The exercise — Reproduce, without the pictures, the part of the records that opens with the line containing "Tap the green WiFi icon beside Bia 5G" and closes with the line containing "point(321,116)".

::: Listed records :::

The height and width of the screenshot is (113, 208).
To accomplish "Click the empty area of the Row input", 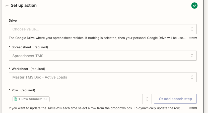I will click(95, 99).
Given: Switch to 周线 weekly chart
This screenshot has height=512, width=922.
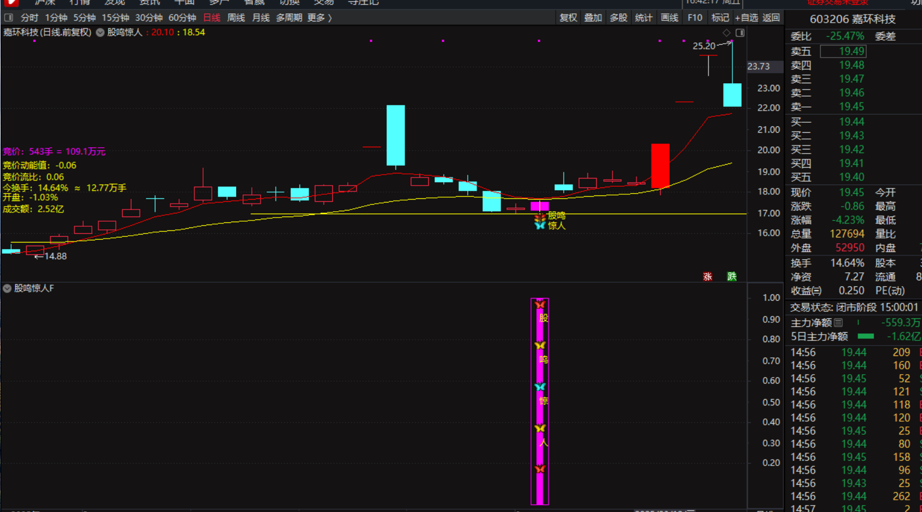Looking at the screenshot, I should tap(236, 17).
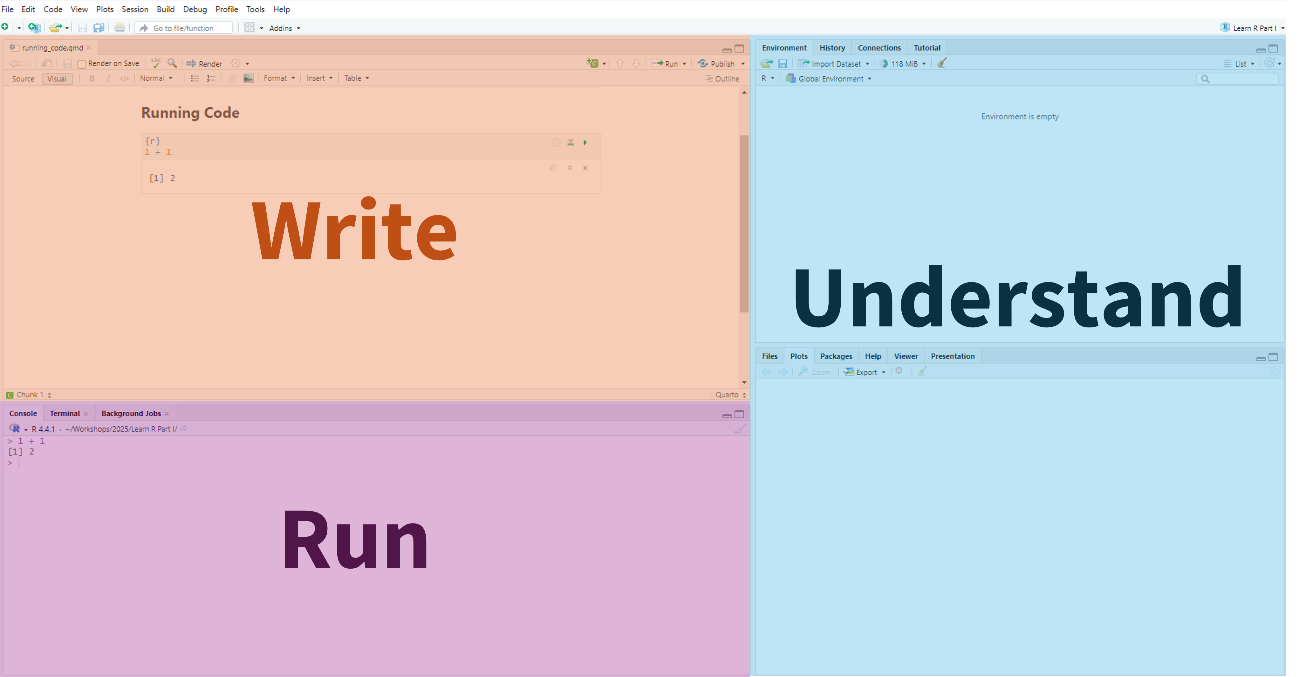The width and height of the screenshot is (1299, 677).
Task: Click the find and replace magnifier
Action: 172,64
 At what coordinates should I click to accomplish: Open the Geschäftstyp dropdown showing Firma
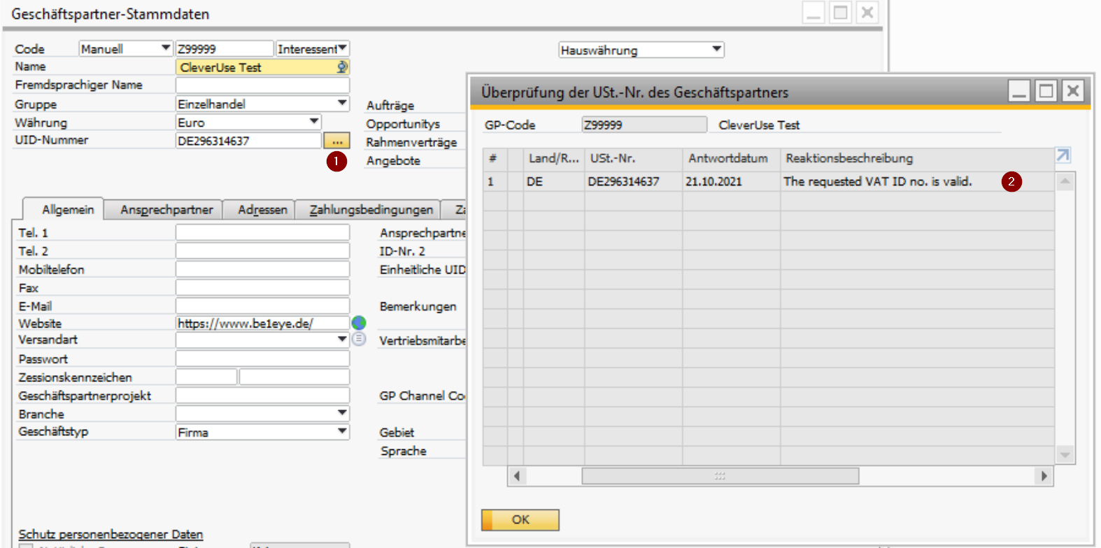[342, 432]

:::
::: Listed records :::

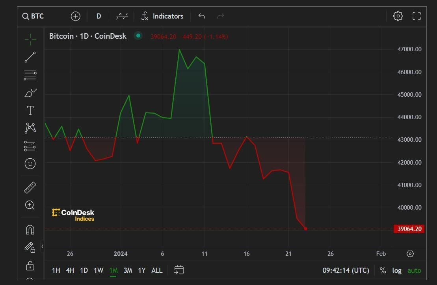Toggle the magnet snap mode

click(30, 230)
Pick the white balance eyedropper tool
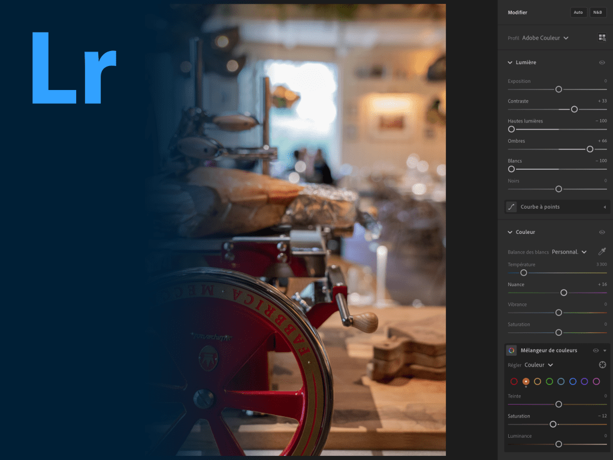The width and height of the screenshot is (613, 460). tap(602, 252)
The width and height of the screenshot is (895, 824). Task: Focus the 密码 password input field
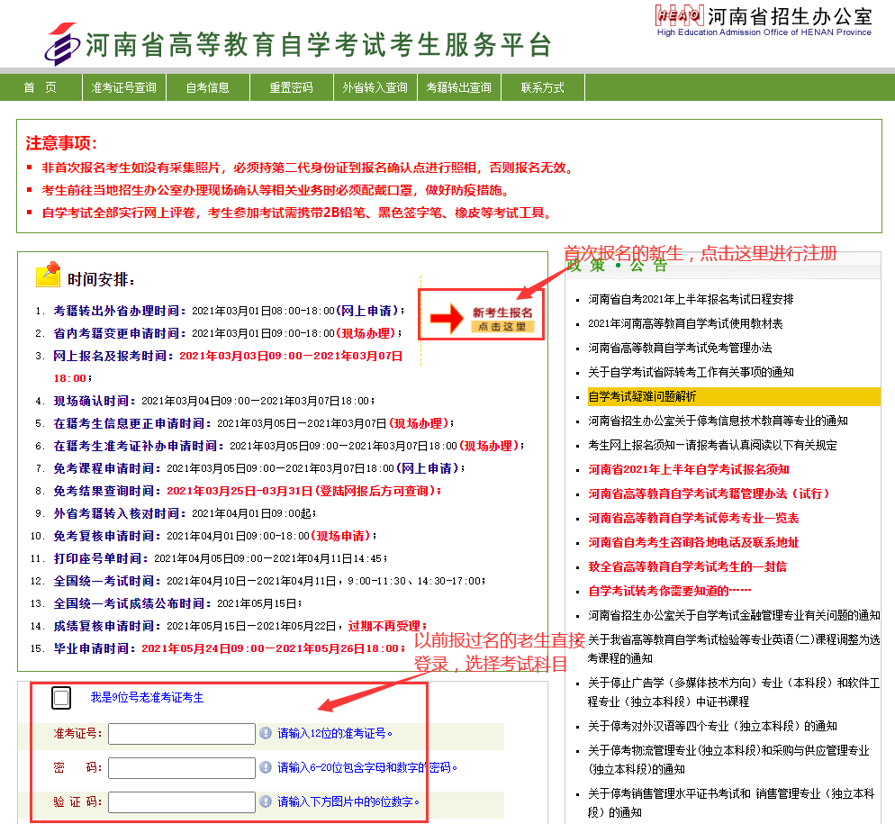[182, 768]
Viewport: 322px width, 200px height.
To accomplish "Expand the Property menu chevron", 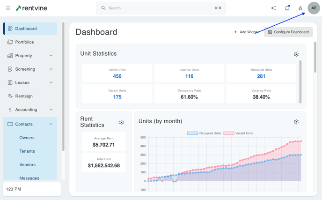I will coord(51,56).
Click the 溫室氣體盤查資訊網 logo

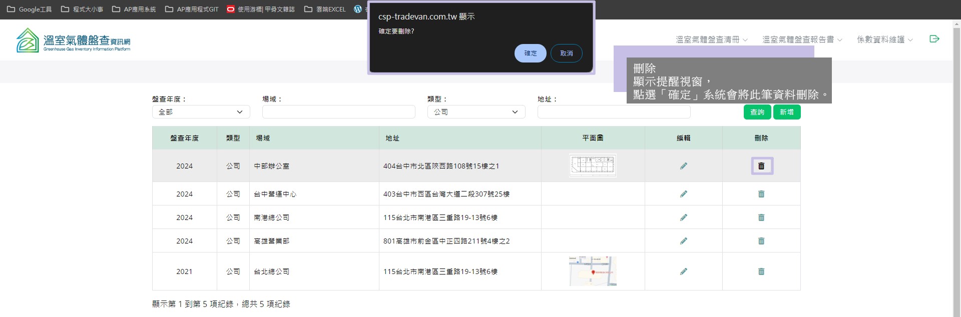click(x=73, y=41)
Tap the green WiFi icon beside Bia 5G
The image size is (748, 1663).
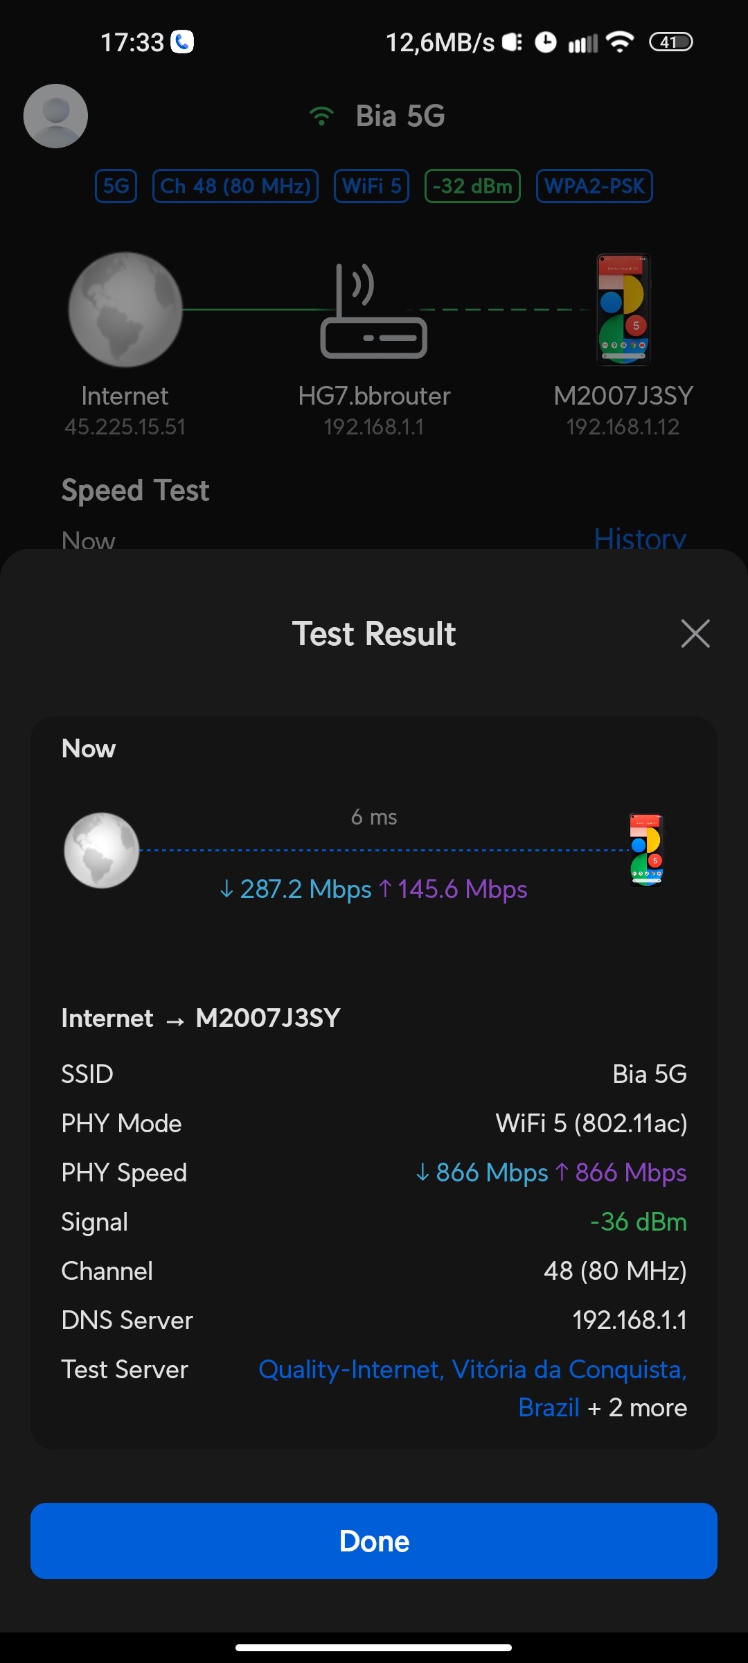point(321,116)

:::
::: Listed records :::

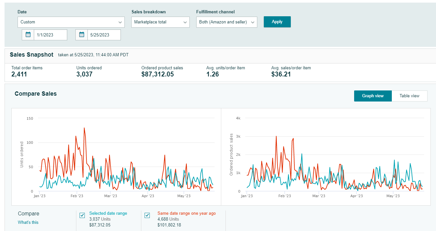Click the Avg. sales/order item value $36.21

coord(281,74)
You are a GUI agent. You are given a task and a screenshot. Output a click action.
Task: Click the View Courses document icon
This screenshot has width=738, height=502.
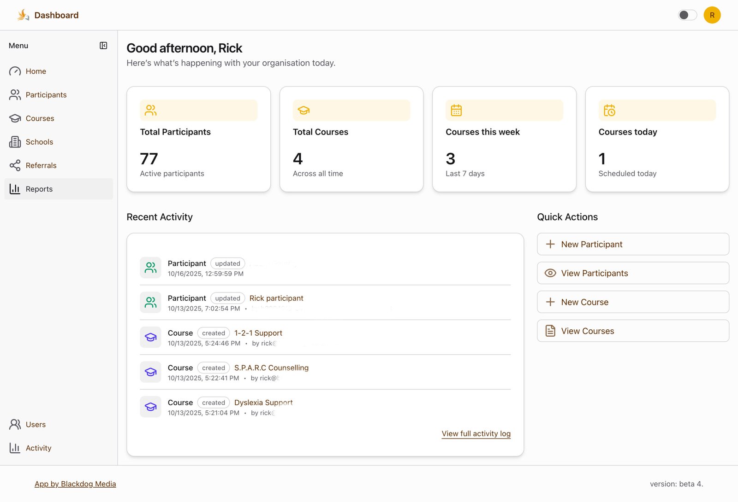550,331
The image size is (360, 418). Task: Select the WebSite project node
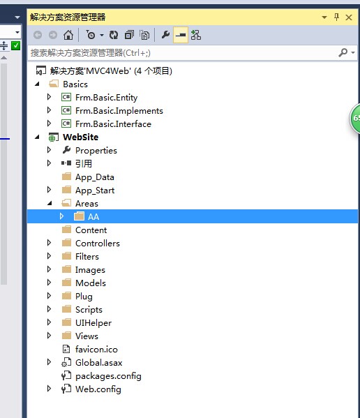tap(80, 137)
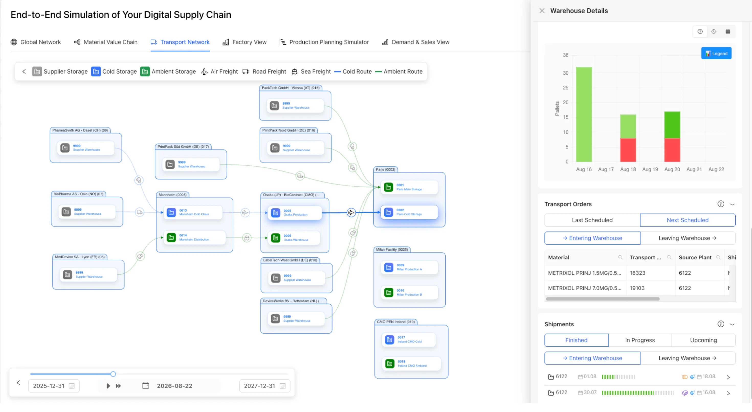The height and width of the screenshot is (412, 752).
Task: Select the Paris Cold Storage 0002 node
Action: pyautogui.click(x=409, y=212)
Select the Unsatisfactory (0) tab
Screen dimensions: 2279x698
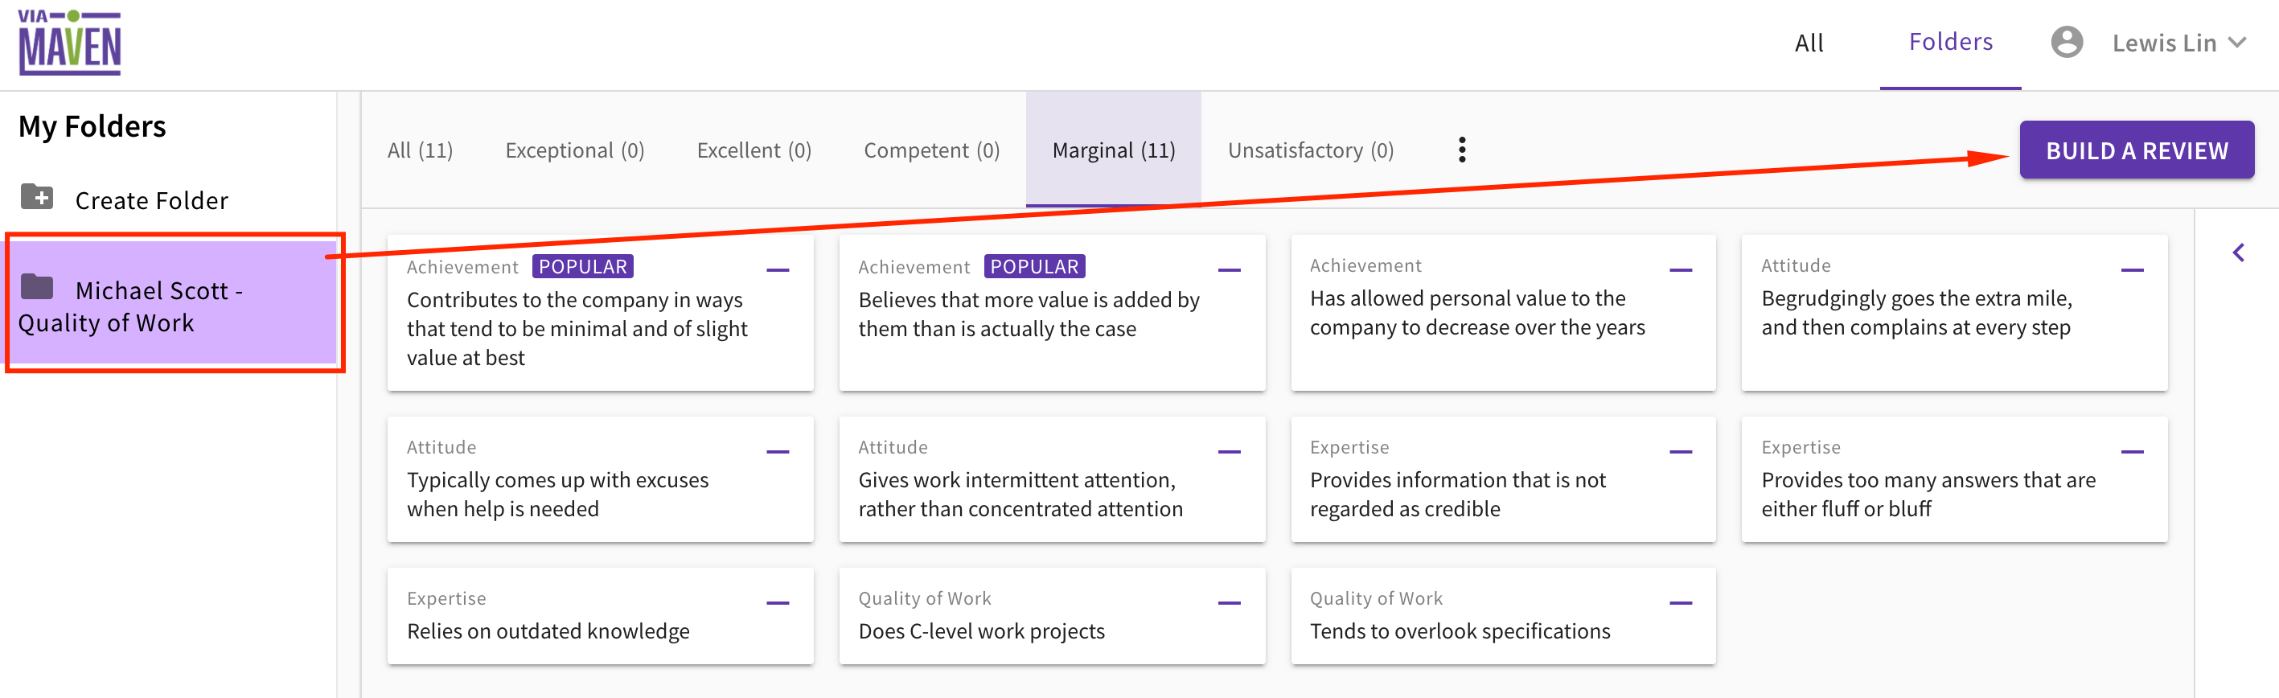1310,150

:::

Exercise response —
Tap the green WiFi icon beside Bia 5G
The image size is (748, 1663).
point(321,116)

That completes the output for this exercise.